Il Tribunale amministrativo regionale ha accolto la domanda cautelare e ha sospeso i provvedimenti impugnati fino alla camera di consiglio fissata per trattare collegialmente la problematica, il prossimo 9 aprile.
Anche lo stabilimento Il Gabbiano ha ottenuto la sospensiva, dopo il ricorso presentato dalla ditta Gigante, rappresentata dagli avvocati Massimo e Alessia Carlin.
La notizia è arrivata proprio martedi mattina, poche ore prima dello scoccare delle 14, orario indicato come termine entro il quale la ditta avrebbe dovuto provvedere alla riconsegna dei beni, come indicato da un atto rilasciato dal Comune che comunicava, inoltre, che in caso contrario «l’esecuzione sarebbe stata effettuata dal giorno seguente con addebito integrale dei costi a suo carico» provvedendo «alla rimozione dei beni presenti nell’area per la riconsegna del bene».
«Questo atto – spiega l’avvocato Massimo Carlin – avrebbe comportato seri pregiudizi alla ditta dei concessionari uscenti. Il presidente ha accolto il ricorso, sospendendo tutti gli atti, sia l’aggiudicazione del bando che gli atti conseguenti nonché di tutti i documenti e le intimazioni a lasciare il bene».
In questo momento, quindi, e fino al 9 aprile, «nessun atto esplicherà la propria efficacia – indica il legale – e la ditta Gigante, titolare di una concessione che aveva validità fino a che non ci fosse una nuova concessione, rimangono in possesso del titolo».
L’avvocato inoltre aggiunge che, vista la vicinanza di Pasqua, periodo dell’anno in cui solitamente sono numerosi i turisti che amano passare qualche ora in spiaggia, «potrebbero essere proprio i concessionari uscenti a sistemare e pulire l’arenile, spianando la sabbia delle dune, rendendolo pronto ad accogliere i primi visitatori, se riterranno di farlo, perché fino a una diversa determinazione sono loro ad avere il diritto di avviare la loro attività».
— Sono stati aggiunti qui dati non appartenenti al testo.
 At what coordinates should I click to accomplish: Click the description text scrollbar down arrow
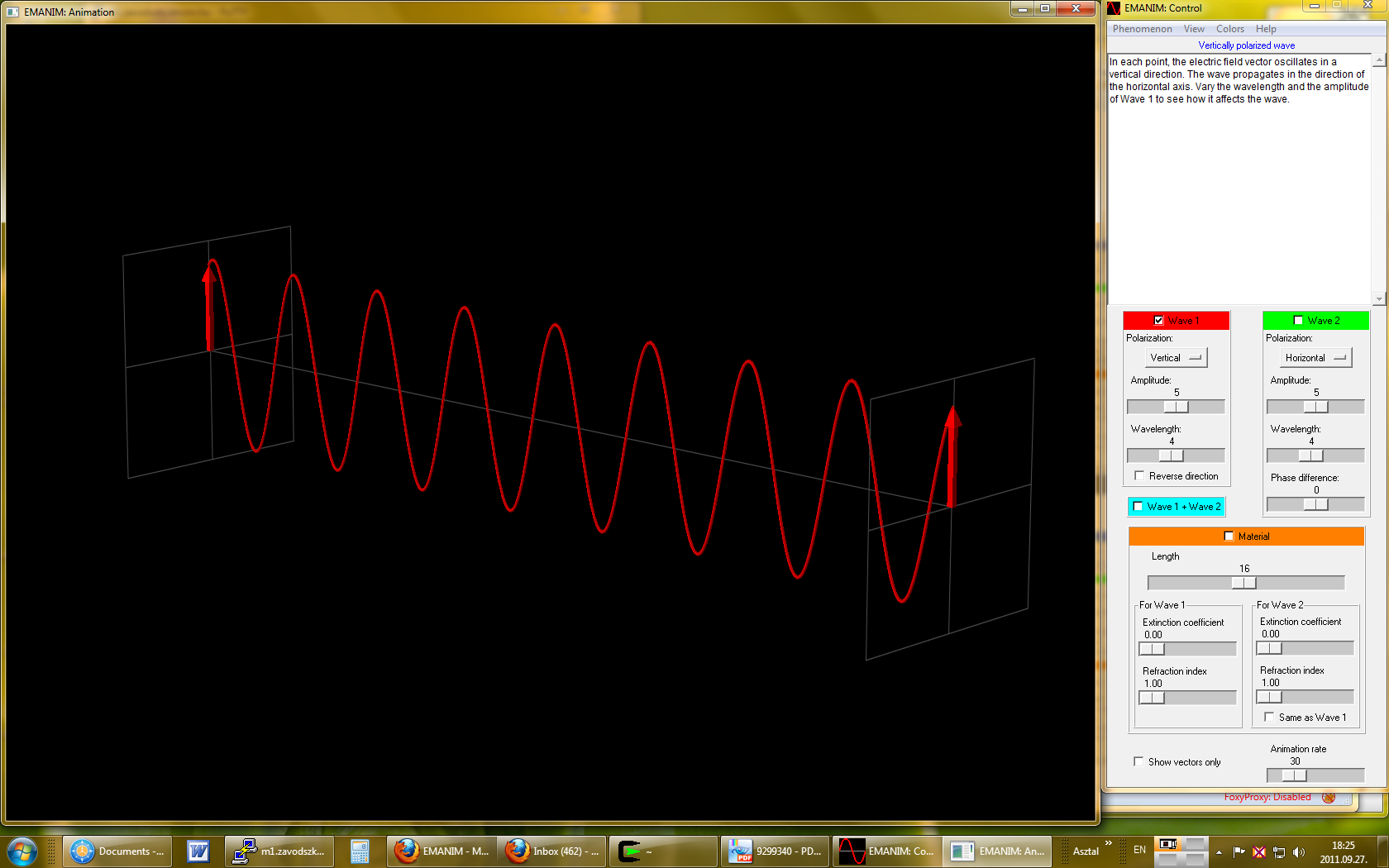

Questo non è il primo pronunciamento del tribunale amministrativo regionale in merito a quello che è noto anche per essere stato lo stabilimento preferito dallo scrittore Giorgio Scerbanenco, perché la ditta dei concessionari uscenti era già stata estromessa dalla gara ancora prima dell’apertura di tutte le buste, venendo quindi riammessa successivamente. L’aggiudicazione dello stabilimento, arrivata per ultima, il 30 gennaio scorso, era stata decretata dalla commissione a favore di Jesolo Beach service sas, di Roberto Terzariol &.C., seguita da Aura srl, Weiss srl e Serenissima Ristorazione Spa, seguiti dalla famiglia Gigante. Ora si attende il 9 aprile.